<<<<

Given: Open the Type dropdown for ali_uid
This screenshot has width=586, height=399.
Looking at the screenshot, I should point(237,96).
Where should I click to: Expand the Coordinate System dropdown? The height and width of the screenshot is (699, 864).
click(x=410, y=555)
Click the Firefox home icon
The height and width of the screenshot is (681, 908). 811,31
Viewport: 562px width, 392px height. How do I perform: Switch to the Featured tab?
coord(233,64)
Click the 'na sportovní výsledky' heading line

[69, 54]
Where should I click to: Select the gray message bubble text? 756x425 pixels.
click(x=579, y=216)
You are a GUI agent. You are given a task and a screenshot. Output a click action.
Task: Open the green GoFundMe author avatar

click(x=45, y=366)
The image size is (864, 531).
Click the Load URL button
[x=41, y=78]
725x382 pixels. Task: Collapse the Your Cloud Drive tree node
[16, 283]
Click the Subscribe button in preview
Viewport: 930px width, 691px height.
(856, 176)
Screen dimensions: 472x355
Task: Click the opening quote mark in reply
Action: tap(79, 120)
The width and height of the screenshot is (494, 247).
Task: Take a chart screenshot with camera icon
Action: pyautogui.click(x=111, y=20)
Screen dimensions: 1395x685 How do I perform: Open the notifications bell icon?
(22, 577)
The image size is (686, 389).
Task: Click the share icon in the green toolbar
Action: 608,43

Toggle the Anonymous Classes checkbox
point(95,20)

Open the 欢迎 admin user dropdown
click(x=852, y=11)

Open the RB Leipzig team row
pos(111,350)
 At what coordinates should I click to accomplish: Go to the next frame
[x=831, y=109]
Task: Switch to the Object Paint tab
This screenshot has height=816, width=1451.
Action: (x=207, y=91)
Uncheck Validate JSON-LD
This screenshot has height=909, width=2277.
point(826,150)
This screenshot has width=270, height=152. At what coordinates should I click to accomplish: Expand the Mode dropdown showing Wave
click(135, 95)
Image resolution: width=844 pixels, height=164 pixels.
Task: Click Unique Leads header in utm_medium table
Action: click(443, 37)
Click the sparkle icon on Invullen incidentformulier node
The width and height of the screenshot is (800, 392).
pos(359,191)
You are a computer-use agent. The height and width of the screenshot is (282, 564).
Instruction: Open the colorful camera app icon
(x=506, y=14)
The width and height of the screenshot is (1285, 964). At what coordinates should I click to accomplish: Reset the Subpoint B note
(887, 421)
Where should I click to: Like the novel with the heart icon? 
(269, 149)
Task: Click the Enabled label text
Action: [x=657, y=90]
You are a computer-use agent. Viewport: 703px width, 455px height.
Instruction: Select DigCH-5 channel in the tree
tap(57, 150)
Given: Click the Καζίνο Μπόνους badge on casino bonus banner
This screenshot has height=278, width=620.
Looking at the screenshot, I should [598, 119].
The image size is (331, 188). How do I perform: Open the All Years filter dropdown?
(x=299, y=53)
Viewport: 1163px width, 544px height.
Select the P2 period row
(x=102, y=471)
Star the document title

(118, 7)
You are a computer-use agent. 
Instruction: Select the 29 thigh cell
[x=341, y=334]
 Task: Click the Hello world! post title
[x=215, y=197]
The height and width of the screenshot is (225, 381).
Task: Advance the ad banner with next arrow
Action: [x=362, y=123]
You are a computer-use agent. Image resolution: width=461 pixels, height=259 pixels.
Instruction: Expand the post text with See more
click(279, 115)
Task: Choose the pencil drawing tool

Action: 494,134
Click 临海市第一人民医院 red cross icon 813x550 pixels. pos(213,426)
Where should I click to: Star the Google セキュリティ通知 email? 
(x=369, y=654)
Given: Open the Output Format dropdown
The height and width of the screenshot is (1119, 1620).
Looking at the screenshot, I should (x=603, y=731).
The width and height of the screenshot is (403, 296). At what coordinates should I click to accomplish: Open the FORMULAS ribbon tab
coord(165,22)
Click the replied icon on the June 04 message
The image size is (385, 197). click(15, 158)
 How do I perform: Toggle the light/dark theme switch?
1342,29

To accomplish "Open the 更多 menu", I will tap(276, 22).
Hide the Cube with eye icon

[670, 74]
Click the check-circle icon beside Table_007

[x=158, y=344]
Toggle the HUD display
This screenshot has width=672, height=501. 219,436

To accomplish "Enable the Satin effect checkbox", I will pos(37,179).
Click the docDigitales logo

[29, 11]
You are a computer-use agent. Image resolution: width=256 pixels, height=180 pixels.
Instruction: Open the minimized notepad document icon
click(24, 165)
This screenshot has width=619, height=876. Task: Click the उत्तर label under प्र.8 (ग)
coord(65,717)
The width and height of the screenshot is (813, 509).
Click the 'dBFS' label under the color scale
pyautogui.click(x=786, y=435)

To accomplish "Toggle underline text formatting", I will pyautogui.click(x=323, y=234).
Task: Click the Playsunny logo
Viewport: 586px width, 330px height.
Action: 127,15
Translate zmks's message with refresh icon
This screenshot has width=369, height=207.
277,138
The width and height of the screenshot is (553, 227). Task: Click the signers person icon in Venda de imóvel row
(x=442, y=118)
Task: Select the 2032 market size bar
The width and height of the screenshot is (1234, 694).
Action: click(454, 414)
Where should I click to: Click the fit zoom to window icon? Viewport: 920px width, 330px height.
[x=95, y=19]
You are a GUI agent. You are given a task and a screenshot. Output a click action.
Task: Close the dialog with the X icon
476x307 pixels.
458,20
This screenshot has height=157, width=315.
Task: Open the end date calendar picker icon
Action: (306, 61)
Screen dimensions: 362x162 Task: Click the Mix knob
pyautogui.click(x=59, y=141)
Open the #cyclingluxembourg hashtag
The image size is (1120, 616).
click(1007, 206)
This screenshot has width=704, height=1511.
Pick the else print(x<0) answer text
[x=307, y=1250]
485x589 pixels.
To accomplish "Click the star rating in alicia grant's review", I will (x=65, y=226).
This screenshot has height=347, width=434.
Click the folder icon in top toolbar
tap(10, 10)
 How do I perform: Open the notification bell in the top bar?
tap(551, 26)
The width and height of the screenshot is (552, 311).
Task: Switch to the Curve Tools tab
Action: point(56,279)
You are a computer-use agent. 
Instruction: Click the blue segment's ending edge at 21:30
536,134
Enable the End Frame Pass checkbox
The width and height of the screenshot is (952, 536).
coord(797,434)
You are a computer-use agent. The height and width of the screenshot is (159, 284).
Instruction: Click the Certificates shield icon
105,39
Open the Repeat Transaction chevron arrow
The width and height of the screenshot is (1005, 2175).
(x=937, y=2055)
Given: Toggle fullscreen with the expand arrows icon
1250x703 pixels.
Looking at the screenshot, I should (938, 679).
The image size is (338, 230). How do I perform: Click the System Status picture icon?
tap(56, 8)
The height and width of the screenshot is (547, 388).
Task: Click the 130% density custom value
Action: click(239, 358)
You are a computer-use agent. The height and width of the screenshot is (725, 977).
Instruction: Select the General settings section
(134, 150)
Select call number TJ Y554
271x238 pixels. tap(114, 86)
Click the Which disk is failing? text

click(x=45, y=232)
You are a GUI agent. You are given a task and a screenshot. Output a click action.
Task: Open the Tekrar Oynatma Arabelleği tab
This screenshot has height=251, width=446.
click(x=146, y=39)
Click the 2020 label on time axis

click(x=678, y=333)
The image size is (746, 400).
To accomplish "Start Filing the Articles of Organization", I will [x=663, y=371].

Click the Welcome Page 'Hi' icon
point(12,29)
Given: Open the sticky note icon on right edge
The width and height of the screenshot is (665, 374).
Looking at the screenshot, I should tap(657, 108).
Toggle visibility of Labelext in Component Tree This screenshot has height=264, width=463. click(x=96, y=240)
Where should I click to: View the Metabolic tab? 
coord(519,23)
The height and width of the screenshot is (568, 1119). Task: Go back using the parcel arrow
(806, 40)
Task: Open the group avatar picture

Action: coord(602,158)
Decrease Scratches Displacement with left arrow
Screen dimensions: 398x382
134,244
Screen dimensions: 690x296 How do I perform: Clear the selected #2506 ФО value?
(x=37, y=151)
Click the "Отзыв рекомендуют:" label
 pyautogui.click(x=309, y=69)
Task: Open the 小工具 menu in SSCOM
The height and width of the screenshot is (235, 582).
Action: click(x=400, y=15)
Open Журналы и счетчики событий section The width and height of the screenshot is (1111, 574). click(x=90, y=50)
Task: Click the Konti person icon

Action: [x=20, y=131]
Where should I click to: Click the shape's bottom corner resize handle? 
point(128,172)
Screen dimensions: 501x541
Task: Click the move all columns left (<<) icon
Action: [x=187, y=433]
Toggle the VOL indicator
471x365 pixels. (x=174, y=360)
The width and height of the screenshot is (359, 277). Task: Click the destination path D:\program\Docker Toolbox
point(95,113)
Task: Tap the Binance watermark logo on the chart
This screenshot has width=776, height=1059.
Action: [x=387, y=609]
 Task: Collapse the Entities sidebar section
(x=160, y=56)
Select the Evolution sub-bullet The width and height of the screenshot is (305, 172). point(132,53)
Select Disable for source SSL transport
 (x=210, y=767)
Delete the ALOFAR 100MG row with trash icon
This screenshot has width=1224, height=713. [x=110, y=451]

>>>>

| Desafío |
Transcribe sin cambios las líneas de los datos de arriba, desde la que contiene "Toggle visibility of" hasta la que contiene "471x365 pixels. (x=174, y=360)", ambas incluidas.

| Respuesta correcta |
Toggle visibility of Labelext in Component Tree This screenshot has height=264, width=463. click(x=96, y=240)
Where should I click to: View the Metabolic tab? 
coord(519,23)
The height and width of the screenshot is (568, 1119). Task: Go back using the parcel arrow
(806, 40)
Task: Open the group avatar picture

Action: coord(602,158)
Decrease Scratches Displacement with left arrow
Screen dimensions: 398x382
134,244
Screen dimensions: 690x296 How do I perform: Clear the selected #2506 ФО value?
(x=37, y=151)
Click the "Отзыв рекомендуют:" label
 pyautogui.click(x=309, y=69)
Task: Open the 小工具 menu in SSCOM
The height and width of the screenshot is (235, 582).
Action: click(x=400, y=15)
Open Журналы и счетчики событий section The width and height of the screenshot is (1111, 574). click(x=90, y=50)
Task: Click the Konti person icon

Action: [x=20, y=131]
Where should I click to: Click the shape's bottom corner resize handle? 
point(128,172)
Screen dimensions: 501x541
Task: Click the move all columns left (<<) icon
Action: [x=187, y=433]
Toggle the VOL indicator
471x365 pixels. (x=174, y=360)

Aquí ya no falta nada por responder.